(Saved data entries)
[Start of section]

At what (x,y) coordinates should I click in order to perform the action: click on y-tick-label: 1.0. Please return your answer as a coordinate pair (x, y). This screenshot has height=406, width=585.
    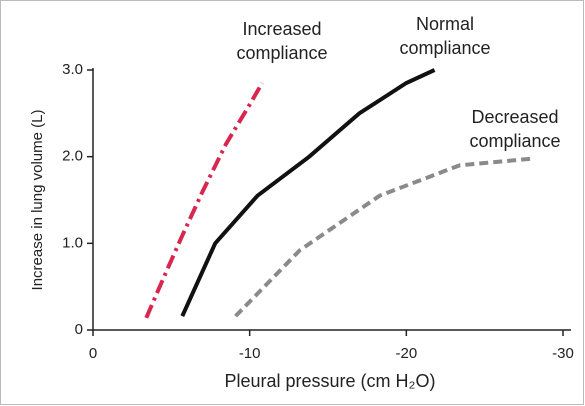
    Looking at the image, I should click on (72, 242).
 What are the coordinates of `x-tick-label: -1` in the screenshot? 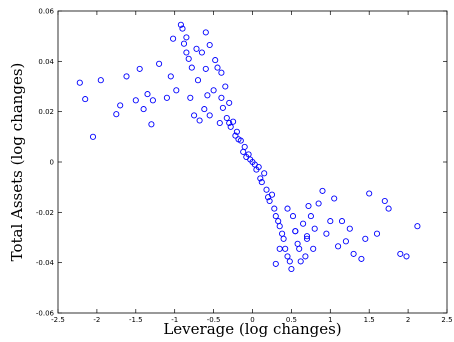 It's located at (174, 320).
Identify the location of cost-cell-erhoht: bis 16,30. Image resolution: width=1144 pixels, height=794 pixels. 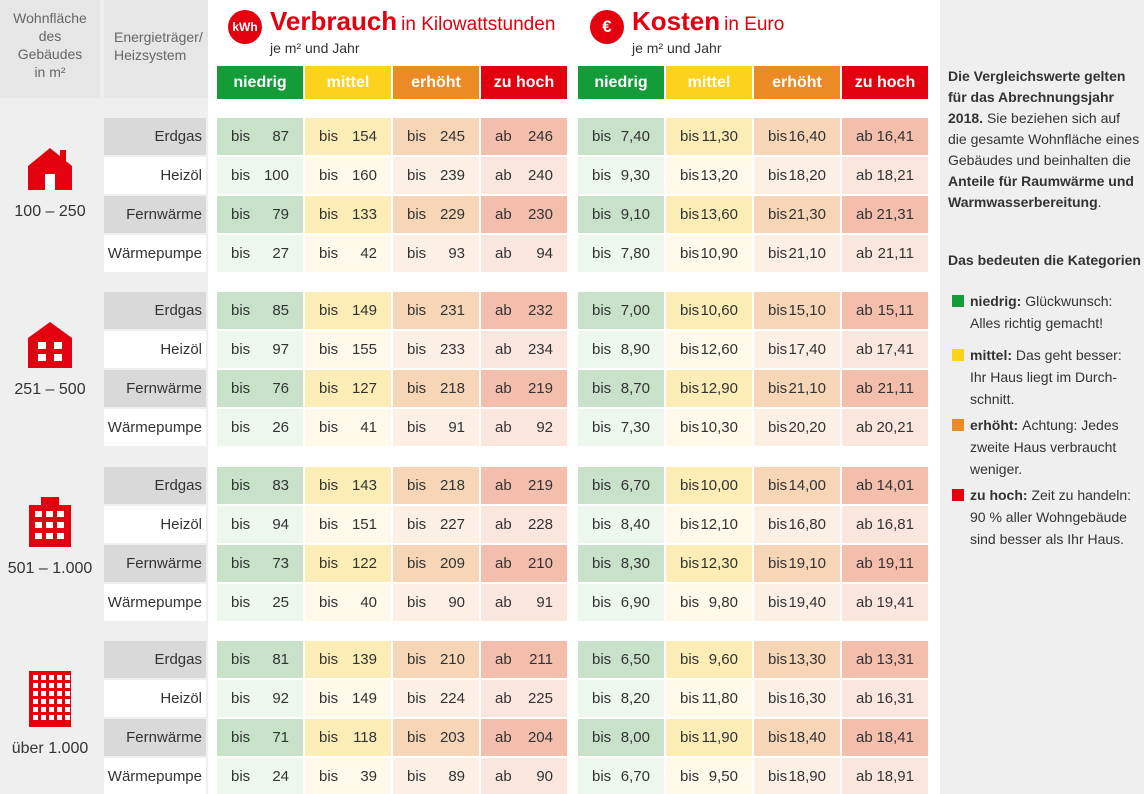
(797, 698).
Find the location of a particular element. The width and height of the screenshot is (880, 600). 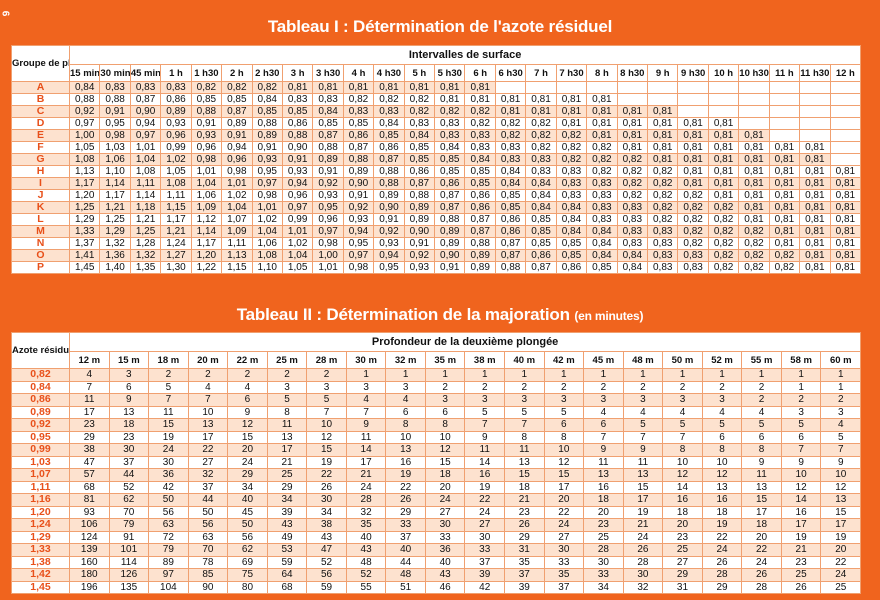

[End of section]

▸ **HOW TO COMPLETE THIS TASK**: Reproduce verbatim the part of the material that opens with the line containing "Identify the location" and closes with the last line of the material. Leave the pictures out of your answer.

▸ **WRITTEN REPLY**:
Identify the location of cost-cell-erhoht: bis 16,30. Image resolution: width=1144 pixels, height=794 pixels. 
(797, 698).
Find the location of a particular element. The width and height of the screenshot is (880, 600). 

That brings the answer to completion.